Dia akhirnya dicekal ke luar negeri oleh Komisi Pemberantasan Korupsi (KPK). Masa pencegahan ke luar negeri Rusli Zainal oleh KPK yang dimulai sejak 6 April 2012, selama 6 bulan dan berakhir pada 6 Oktober 2012.
Pada 25 Januari 2013, Rusli Zainal kembali dipanggil oleh KPK untuk diperiksa sebagai saksi terkait kasus dugaan korupsi dalam pembangunan dan pengadaan sarana olahraga Pekan Olahraga Nasional XVIII di Riau pada tahun 2012.

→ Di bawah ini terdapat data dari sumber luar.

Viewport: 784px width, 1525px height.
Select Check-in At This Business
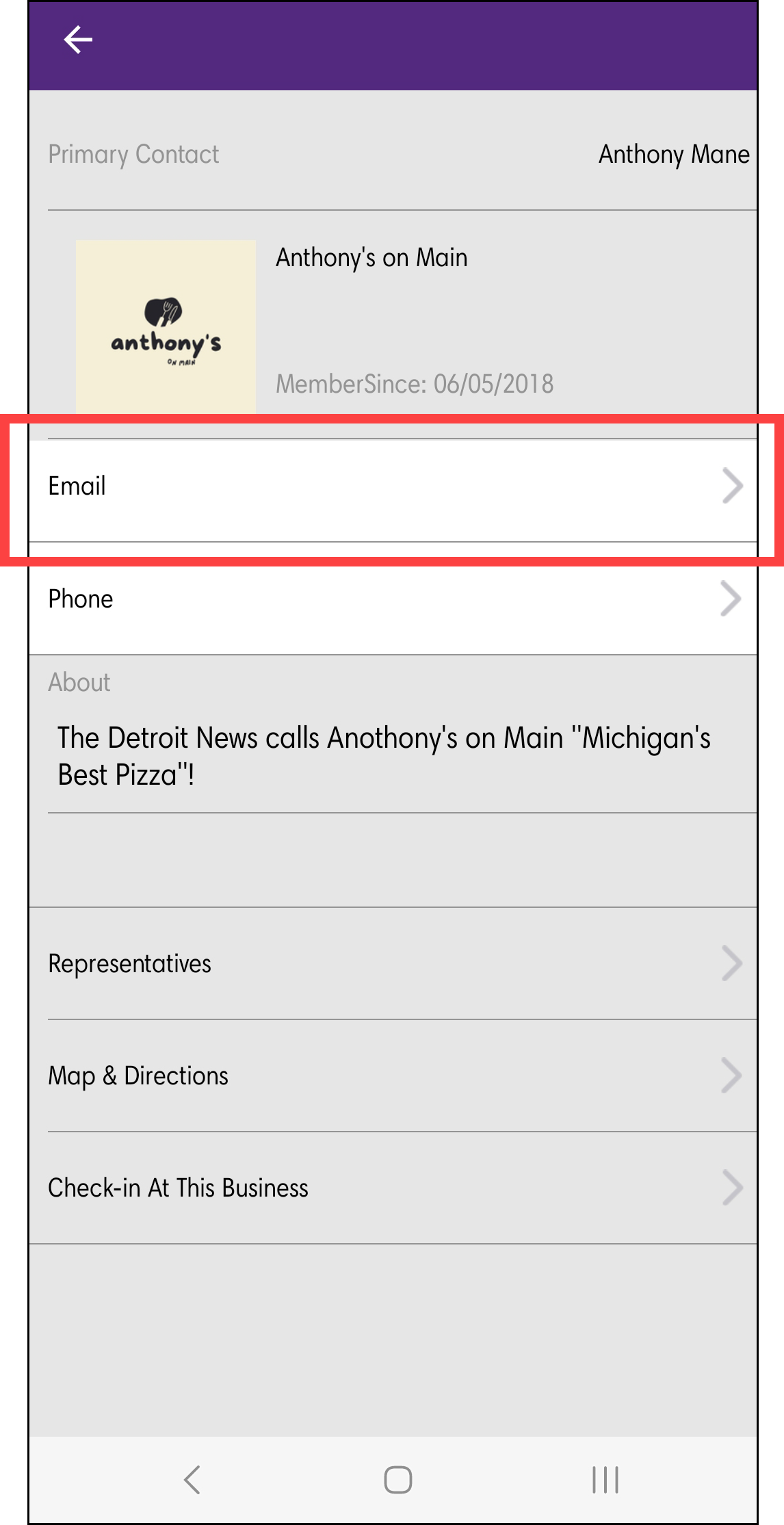(x=178, y=1188)
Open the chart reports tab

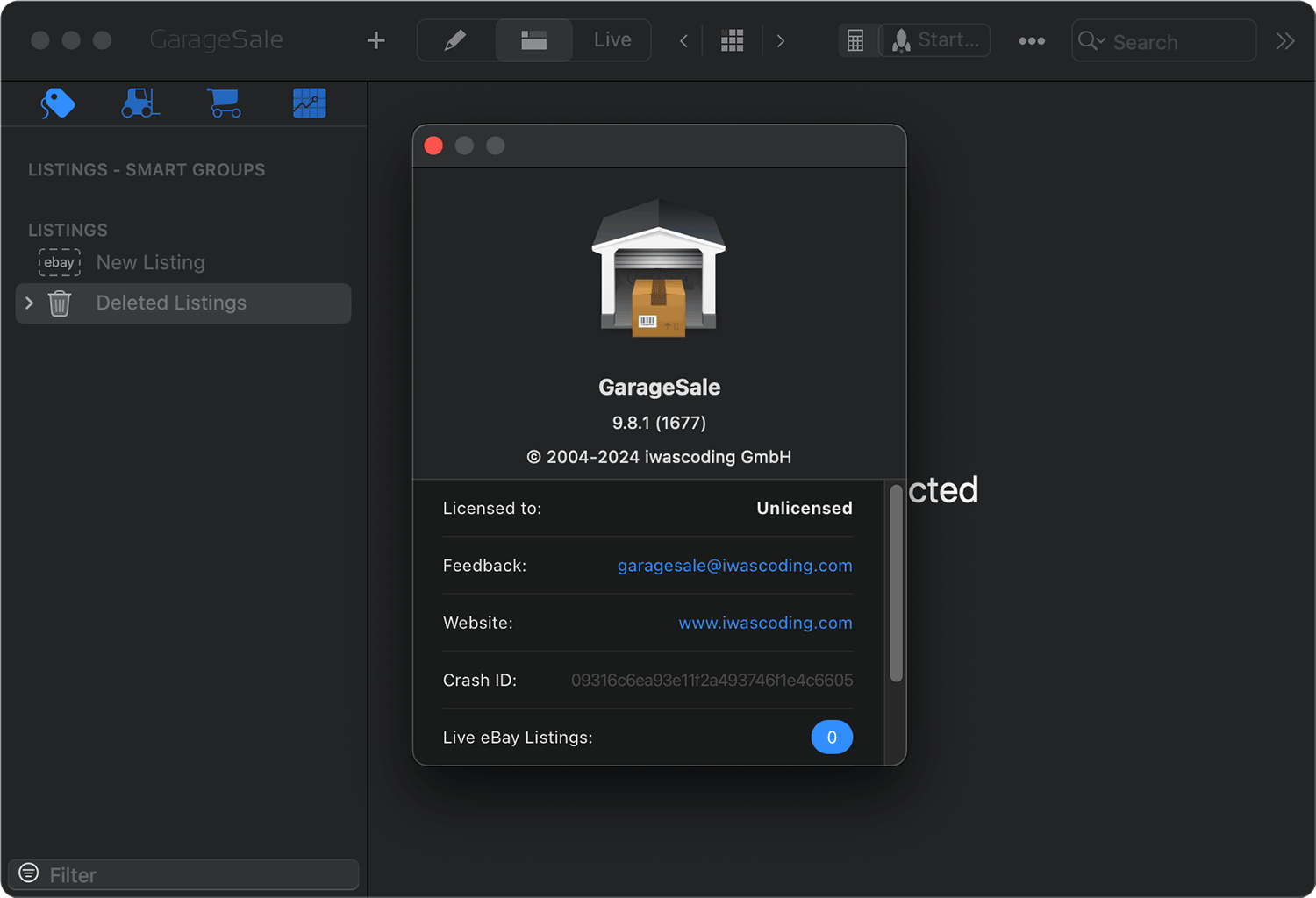click(x=309, y=103)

Karir Rusli Zainal di bidang politik bisa dikatakan cukup cemerlang. Sebelum menjabat sebagai Gubernur Riau, Rusli Zainal pernah menjabat sebagai Bupati Indragiri Hilir periode 1999-2003.
Rusli juga pernah menjadi Anggota DPRD TK I Riau dari Partai Golkar. Di samping itu, Rusli pun disibukkan dengan aktivitasnya sebagai Ketua Umum DPD Gapensi Riau.
Kepiawaiannya berpolitik makin terbukti ketika ia berhasil terpilih sebagai Bupati Indragiri Hilir di tahun 1999. Karena ingin berkonsentrasi membangun Inhil yang sekaligus kampung halamannya, ia pun melepaskan jabatannya sebagai Ketua Umum BPD Gapensi Riau.
Namun, setelah ditetapkan menjadi tersangka oleh KPK, Rusli Zainal langsung dinonaktifkan oleh Partai Golkar tempat bernaung di dunia politik. Selain itu Partai Golkar juga tidak akan membantu Rusli Zainal dan tidak akan membela maupun menyediakan penasihat hukum bagi Rusli Zainal.
Elit Partai Golkar juga mengkhawatirkan turunnya popularitas Partai Golkar akibat ditetapkanya Rusli Zainal sebagai tersangka.
Pada 2008, Rusli Zainal pernah menjadi saksi atas kasus korupsi pemberian izin pembalakan kayu secara liar. Pada kasus tersebut Rusli Zainal tidak dicekal ke luar negeri oleh KPK.
Kasus ini juga menjerat dua bupati di Riau yaitu Bupati Kabupaten Pelalawan, Tengku Azmun Jaafar dan Bupati Kabupaten Siak, Arwin AS.